Irish author John Connolly has never shied away from placing supernatural elements in his crime series, and never has this been more evident than in A Book of Bones. The size and scope of this novel allows for a thorough and fascinating exploration of British folklore, and Connolly uses all that he has found to create a gothic atmosphere of dread. For all of the horror elements present, and there are many, this remains a crime novel with horror shadings rather than the other way around. The inclusion within the story of the local police investigation into the murders helps to ground the book in the physical realm.
Elsewhere, the reasons for Parker’s enduring appeal are all present. The battered detective, gruff and taciturn as he is, remains appealing for his simple refusal to give in. Connolly’s prose is lyrical, almost literary, and his storytelling instincts for plot and pacing are as sound as ever. However, after a very long build up during the story, the final confrontations are too short, almost perfunctory.
I wouldn’t recommend making A Book of Bones your introduction to Charlie Parker, but if you are unsure at committing to the whole 17 book series, then The Woman in the Woods and A Book of Bones read sequentially makes for thrilling reading, and a satisfying story-telling experience with a definite beginning , middle and end.

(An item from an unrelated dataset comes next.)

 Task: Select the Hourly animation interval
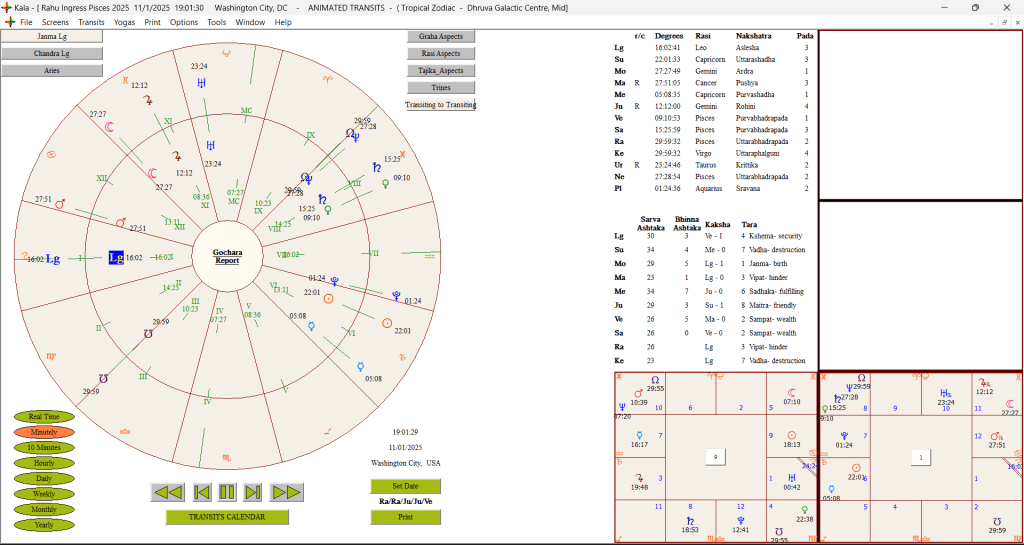[x=44, y=463]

See our guide to the complete series here.
Hodder & Stoughton
Print/Kindle/iBook
£10.99
CFL Rating: 4 Stars
I’ve read the first 16 books in this series and wanted to continue the series until this book. I’m almost halfway through the book and am having a hard time continuing. It’s failed in keeping my attention almost to the point of irritating me. I keep hoping it will get somewhere soon. The review gave me enough insight that I’ll continue, but I hope it gets better in the last half of the book. Definitely don’t read this as a stand alone novel or you may not want to read any of the other books in this series.